■ Text to read
Policeman of the Gulf

Despite the American Twin Pillar philosophy of supporting both Iran and the militarily inferior Arabs under Saudi leadership in an attempt to balance the power structure in the region, Iran held the upper hand in both negotiations due to their economic clout and geo-political position in the Cold War. Additionally, the Soviet’s support for the Iraqis and marginalized Iranian ethnicities (Kurds, Balochis, Azeris) forced the Shah towards even greater hegemony over the Gulf. The military arms acquisition concerned not just the underdeveloped Arabs at the time, but even the CIA, which created a psychological profile that described the Shah as a "dangerous megalomaniac".8 Despite US reluctance to get involved in the region, Soviet growth in central Asia made Iran a viable bulwark against the spread of communism.
Artesh, the name commonly used to refer to the Iranian Armed Forces, did have some great success in their modernization that greatly expanded in the 1970’s. They replicated the US and British model, rebuilt all of their training systems, command structure and even technical manuals off of Western standards, with direct Western assistance and advice. Their actions in the Omani counter-insurgency campaign, in which they seized and held large swathes of land in support of the Omani government, won accolades from Western advisors and conflict monitors, especially by their ability to provide a logistics network for the deployed soldiers and the incremental, but sustainable methods of advancement. However, the rapid pace of buildup caused significant issues, most importantly the lack of continuity-based leadership within the officer and non-commissioned officer corps. Untested, and increasingly partisan military leaders rose through the ranks without gaining essential experience caused ramifications that lasted through the revolution and significantly undermined the Iranian military, both in military operations and in perception amongst the Iranian public. Because such a large portion of this military buildup went towards the acquisition of highly technical equipment (aircraft, ships, missile systems, etc.), even small disturbances amongst their specially trained technicians or replacement needs created uncontrollable ripple effects in their military. Additionally, the military was ill-equipped to address such dangers as internal dissent or small-scale skirmishes with the necessary precision and proportionality. The Artesh was building a military to control the Gulf and become a regional policeman, but their unbalanced growth created increasingly fatal flaws in maintaining the Iranian political-military relationship.

■ Stored data
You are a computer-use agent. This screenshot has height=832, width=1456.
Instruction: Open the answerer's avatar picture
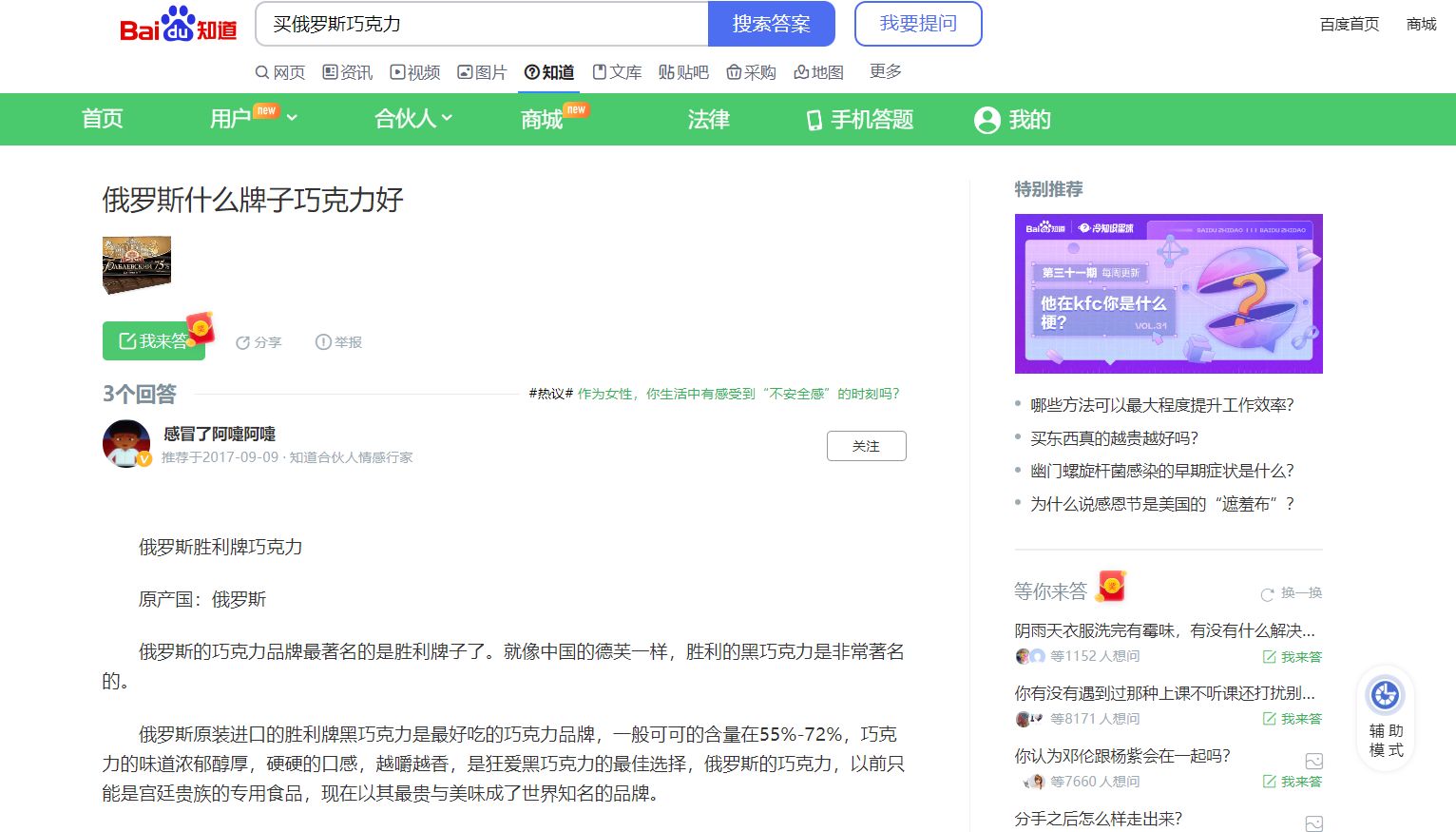[126, 443]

■ Problems to solve
1: Write out the passage on Iran's military buildup under the Shah word for word, beginning at "Policeman of the" and stopping after "spread of communism.".
2: Extend the passage on Iran's military buildup under the Shah, picking up right after its final sentence.
None of the data is needed.

■ Answers to each task
1:
Policeman of the Gulf

Despite the American Twin Pillar philosophy of supporting both Iran and the militarily inferior Arabs under Saudi leadership in an attempt to balance the power structure in the region, Iran held the upper hand in both negotiations due to their economic clout and geo-political position in the Cold War. Additionally, the Soviet’s support for the Iraqis and marginalized Iranian ethnicities (Kurds, Balochis, Azeris) forced the Shah towards even greater hegemony over the Gulf. The military arms acquisition concerned not just the underdeveloped Arabs at the time, but even the CIA, which created a psychological profile that described the Shah as a "dangerous megalomaniac".8 Despite US reluctance to get involved in the region, Soviet growth in central Asia made Iran a viable bulwark against the spread of communism.

2:
The Shah’s Instability

The Shah’s increasing irascibility and sense of grandeur ultimately proved to be his downfall. While Cold War conflicts initially kept his military in check, the vast expansion in oil revenue and American encouragement to maintain both a western-friendly disposition and a leadership role in the Gulf further strengthened the Shah’s desire to further modernize an externally-focused military, leaving internal issues to regional police and the gendarmerie. While the Shah may have been justified in rebuilding an aging fleet of aircraft, ships and missiles, his ultimate endeavors saw the purchase of such equipment as the F-14 with advanced avionics that even the US, developers of the equipment, had trouble incorporating into their fleet and strategic objectives. In a telling example, while the typical military might allocate 3% of their defense spending towards artillery, Iran had almost 30%, showing the disproportionate adherence towards massive strikes, but lacking the accompanying intelligence sharing and joint service operations that are necessary to use these weapons effectively.9 Despite the highest accolades of the future US Chairman of the Joint Chiefs of Staff, Colin Powell, who remarked favorably at the tailored uniforms and ferocious-looking weaponry after a parade in 1978, the Iranian military in the 1970’s hid glaring inadequacies.10
The Shah grew concerned at the possibility of a coup and continually shifted his officers, removing any that grew too powerful or seemed to wield too much influence amongst the troops. This lack of continuity did not allow commanders to create and undertake long-term visions for their units, or gain the personal connections that are needed to both fully understand the unit’s mission and implement necessary change. Using SAVAK and his own internal security team, he monitored and limited contact between military commanders to ensure they did not form alliances or build power bases, which obviously debilitated essential communication. Additionally, Iranian technical talent could not develop at the intense rate of acquisition, forcing them to rely on American maintainers and technicians, as well as American factories for part replacement. Finally, because the Shah eventually promoted a small set of sycophants to the highest positions rather than truly competent officers, the links between the Shah and the bulk of the military were strained. He specifically acted against military involvement with politics and conscripts were isolated from civilian society, which perceived the military as aloof and unreliable.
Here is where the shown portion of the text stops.